「っは、やめてくださいマル様ッ」
「いやよ。泣いて懇願しなさい。あなたが泣くまで、踏むのをやめない!」
「……という夢をみました」なんて、いつもの調子で言ってきたものだから私はちょっと唖然とした。
私はいつから彼の中で女王様キャラになったのか。実は結構恐れられているのだろうか。
そもそも彼はいつも業務をまじめにこなしていて、軽口を叩くような奴ではないのに一体どうした。悪いものでも食べたのか。
どう言葉を返すべきか迷ったあげく「大丈夫踏まないよ」と伝えると、がしっと肩をつかまれた。ビーコンのバイザーから漏れる赤がぶわっと光量を増す。

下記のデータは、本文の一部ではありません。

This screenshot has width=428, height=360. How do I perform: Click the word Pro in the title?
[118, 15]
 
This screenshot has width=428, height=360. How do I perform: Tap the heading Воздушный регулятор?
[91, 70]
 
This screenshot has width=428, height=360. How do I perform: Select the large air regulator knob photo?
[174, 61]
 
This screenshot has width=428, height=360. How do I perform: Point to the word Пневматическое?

「いえ違います。おわかりになりませんかマル様、踏んでほしいのです!」
「きみ一回軍医に診てもらいなさい」
私を揺さぶりながらお願いします、お願いしますと繰り返すビーコンに異様な気持ち悪さと苛立ちを感じ、キャノンを一発打ち込みたくなった。
有能な部下を失うのは惜しい。しかし変態はいらない。
ひとり葛藤していると、
「“この愚か者めが!”」
サウンドウェーブのドロップキックが決まったビーコンが勢いよく飛んでいった。恍惚とした、いい……という呟きは聞こえなかったことにする。
「ありがとう、助かった」
「“マル”“踏んではだめ”」
「わかってるよ」
どんなに頼まれても踏むつもりは毛頭ないが、今のように迫られたら困ってしまう。後でマゾヒストとの付き合い方を検索しなければ。
私の困惑を察してか、サウンドウェーブは私の手を取り言った。
「“守ります”」
「え。あ、あり…がとう」
悠然と去っていく背中を、一抹の不安を感じながら見送る。これは、嵐の前の静けさではないかと。